Malachi Favors (August 22, 1927 in Lexington, Mississippi – January 30, 2004 in Chicago) was a noted American jazz bassist best known for his work with the Art Ensemble of Chicago.

He primarily played the double bass, but also played the electric bass guitar, banjo, zither, gong, and other instruments. He began playing double bass at age fifteen and began performing professionally upon graduating high school. Early performances included work with Dizzy Gillespie and Freddie Hubbard. By 1965, he was a founder of the Association for the Advancement of Creative Musicians and a member of Muhal Richard Abrams’ Experimental Band.

At some point he added the word “Maghostut” to his name and because of this he is commonly listed as “Malachi Favors Maghostut.” Musically he is most associated with bebop, hard bop, and particularly free jazz.
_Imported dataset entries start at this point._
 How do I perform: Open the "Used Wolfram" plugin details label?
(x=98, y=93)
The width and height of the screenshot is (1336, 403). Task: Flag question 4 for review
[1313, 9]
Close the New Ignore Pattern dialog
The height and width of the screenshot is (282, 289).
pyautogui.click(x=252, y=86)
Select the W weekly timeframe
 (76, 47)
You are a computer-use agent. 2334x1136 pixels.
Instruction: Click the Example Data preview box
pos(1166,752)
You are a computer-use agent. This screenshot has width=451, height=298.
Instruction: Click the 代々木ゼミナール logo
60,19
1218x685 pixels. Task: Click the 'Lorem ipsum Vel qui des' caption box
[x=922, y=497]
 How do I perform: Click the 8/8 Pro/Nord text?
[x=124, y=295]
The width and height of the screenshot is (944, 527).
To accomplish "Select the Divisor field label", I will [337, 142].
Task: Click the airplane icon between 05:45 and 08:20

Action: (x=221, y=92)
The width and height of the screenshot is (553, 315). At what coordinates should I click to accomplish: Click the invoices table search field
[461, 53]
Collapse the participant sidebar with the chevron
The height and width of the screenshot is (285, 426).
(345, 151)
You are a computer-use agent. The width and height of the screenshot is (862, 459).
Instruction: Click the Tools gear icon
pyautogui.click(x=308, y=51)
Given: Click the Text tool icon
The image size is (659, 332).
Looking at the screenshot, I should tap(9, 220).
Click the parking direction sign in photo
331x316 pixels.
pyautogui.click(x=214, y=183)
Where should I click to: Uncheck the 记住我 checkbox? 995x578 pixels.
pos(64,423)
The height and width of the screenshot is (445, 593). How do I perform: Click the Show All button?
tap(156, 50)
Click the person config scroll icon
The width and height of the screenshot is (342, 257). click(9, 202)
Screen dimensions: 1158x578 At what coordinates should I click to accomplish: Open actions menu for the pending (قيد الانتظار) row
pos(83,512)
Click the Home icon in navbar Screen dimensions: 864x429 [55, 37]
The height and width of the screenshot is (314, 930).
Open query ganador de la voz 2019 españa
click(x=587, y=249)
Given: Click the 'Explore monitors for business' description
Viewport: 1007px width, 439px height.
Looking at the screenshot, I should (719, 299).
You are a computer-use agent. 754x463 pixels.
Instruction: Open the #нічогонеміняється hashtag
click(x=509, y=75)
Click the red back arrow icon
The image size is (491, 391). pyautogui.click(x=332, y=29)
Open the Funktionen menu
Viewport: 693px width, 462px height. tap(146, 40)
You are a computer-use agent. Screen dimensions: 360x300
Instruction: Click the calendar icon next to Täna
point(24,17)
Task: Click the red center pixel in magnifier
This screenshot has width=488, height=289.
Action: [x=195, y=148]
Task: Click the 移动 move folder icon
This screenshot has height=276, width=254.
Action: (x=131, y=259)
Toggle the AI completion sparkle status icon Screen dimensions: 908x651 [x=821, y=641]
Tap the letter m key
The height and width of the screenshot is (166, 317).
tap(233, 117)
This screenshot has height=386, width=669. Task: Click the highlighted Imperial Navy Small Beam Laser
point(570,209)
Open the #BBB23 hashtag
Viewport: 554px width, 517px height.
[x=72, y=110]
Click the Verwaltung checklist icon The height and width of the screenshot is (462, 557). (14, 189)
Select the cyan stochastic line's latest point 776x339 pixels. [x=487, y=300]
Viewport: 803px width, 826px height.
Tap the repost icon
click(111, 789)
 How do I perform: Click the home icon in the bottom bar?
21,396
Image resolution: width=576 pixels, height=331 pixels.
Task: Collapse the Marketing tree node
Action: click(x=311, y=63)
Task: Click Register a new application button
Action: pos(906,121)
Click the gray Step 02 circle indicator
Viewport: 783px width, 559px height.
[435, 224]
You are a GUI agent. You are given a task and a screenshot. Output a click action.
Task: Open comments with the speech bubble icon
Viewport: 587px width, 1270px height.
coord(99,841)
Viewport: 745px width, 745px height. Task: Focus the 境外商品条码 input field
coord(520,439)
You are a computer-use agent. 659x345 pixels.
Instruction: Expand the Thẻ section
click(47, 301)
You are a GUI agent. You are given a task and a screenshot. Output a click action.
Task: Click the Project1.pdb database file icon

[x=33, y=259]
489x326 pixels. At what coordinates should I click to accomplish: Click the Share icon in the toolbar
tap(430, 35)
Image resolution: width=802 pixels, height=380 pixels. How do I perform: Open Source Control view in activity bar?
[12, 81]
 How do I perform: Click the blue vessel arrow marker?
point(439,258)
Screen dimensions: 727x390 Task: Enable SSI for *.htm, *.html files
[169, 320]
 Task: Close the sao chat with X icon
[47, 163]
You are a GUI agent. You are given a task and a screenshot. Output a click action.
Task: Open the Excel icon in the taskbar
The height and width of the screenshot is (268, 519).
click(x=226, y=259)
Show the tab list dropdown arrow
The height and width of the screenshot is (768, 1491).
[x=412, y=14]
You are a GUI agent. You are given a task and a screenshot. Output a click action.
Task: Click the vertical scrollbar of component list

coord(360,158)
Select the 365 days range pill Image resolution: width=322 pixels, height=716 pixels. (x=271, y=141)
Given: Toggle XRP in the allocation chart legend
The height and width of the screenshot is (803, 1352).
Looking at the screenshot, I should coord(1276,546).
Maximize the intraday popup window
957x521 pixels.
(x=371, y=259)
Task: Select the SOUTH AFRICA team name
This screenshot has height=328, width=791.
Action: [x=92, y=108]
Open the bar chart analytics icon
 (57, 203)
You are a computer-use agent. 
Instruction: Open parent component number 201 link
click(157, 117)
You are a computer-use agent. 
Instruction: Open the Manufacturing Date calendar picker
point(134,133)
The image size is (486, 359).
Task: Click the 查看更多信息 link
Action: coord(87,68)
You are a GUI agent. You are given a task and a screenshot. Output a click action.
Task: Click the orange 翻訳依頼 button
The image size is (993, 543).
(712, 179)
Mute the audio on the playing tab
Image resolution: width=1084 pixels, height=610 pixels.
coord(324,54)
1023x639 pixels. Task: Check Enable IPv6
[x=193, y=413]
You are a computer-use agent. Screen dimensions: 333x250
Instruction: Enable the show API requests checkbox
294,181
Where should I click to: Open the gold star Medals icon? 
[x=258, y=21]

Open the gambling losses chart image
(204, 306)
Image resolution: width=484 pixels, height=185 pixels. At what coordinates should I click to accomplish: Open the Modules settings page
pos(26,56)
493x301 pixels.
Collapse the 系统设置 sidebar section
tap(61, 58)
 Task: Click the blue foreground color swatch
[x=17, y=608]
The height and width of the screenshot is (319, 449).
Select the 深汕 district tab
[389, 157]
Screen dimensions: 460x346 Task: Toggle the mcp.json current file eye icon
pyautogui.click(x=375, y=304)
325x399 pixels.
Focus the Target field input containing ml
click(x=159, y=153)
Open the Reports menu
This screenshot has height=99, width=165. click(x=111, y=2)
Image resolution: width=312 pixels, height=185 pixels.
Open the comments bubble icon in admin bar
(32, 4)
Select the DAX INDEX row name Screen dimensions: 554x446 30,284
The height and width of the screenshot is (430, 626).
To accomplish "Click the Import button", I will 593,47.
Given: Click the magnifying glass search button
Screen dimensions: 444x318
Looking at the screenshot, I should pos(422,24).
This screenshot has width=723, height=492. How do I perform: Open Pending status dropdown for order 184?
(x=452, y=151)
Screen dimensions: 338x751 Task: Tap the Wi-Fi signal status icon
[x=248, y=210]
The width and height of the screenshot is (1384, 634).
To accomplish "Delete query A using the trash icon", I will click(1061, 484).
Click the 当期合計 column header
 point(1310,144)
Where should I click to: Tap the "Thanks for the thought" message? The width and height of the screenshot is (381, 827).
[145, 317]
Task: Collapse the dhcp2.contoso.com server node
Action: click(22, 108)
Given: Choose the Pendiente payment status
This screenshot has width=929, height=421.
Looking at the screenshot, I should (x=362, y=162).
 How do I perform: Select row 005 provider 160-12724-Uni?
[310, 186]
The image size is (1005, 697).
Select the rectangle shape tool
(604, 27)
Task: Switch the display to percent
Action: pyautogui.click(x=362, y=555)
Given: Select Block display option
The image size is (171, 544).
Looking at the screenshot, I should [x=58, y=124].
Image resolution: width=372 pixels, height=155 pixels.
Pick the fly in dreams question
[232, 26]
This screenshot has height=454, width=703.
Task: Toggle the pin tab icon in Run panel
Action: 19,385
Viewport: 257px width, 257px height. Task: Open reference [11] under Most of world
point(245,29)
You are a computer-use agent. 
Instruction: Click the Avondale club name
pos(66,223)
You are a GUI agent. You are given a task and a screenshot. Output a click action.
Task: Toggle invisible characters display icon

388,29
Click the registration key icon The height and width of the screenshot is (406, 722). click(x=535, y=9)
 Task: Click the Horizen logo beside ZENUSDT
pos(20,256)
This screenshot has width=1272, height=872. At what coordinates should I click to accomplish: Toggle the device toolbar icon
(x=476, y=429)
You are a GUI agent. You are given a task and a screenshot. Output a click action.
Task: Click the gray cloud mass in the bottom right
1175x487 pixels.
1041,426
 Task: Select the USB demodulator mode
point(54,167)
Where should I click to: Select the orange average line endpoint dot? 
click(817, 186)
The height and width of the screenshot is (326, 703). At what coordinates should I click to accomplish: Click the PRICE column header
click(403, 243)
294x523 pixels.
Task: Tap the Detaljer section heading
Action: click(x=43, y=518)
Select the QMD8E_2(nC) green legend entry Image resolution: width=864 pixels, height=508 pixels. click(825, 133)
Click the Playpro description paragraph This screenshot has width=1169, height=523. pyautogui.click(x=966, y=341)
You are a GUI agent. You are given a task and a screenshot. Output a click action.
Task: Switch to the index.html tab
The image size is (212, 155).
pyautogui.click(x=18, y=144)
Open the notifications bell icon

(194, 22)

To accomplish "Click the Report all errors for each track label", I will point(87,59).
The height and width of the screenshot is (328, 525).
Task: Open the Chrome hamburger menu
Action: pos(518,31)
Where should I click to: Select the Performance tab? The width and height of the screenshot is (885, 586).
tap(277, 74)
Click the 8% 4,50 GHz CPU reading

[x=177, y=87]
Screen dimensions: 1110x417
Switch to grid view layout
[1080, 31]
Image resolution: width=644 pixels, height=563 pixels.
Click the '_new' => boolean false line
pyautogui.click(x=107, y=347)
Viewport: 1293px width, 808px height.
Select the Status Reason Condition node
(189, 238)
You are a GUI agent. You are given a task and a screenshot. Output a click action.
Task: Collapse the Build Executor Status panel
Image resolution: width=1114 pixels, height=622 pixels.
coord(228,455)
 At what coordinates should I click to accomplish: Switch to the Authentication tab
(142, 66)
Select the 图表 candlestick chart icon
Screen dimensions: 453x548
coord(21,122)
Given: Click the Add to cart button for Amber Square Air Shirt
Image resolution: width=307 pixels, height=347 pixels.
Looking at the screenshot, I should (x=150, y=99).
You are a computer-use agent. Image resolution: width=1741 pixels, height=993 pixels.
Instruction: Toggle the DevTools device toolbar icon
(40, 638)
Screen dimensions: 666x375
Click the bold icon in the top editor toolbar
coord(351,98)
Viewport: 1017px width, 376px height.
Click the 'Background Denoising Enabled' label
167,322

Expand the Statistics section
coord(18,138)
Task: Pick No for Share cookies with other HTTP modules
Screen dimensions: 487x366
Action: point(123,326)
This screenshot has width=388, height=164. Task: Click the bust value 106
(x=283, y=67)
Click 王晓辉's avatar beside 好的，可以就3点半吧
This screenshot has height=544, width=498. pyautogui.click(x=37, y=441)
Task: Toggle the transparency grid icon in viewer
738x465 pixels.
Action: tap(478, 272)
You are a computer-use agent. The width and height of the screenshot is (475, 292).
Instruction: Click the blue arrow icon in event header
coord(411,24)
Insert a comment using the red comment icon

Favors was a protégé of Chicago bassist Wilbur Ware. His first known recording was a 1953 session with tenor saxophonist Paul Bascomb. He made an LP with Chicago pianist Andrew Hill (1957). He began working with Roscoe Mitchell in 1966; this group eventually became the Art Ensemble of Chicago. Favors also worked outside the group, with artists including Sunny Murrary, Archie Shepp, and Dewey Redman.

Prominent records include Natural and the Spiritual (solo bass, 1977) and Sightsong (duets with Muhal Richard Abrams, 1975). In 1994 he played with Roman Bunka (Oud) at Berlin Jazz Fest and recorded the German Critics Poll Winner album Color me Cairo.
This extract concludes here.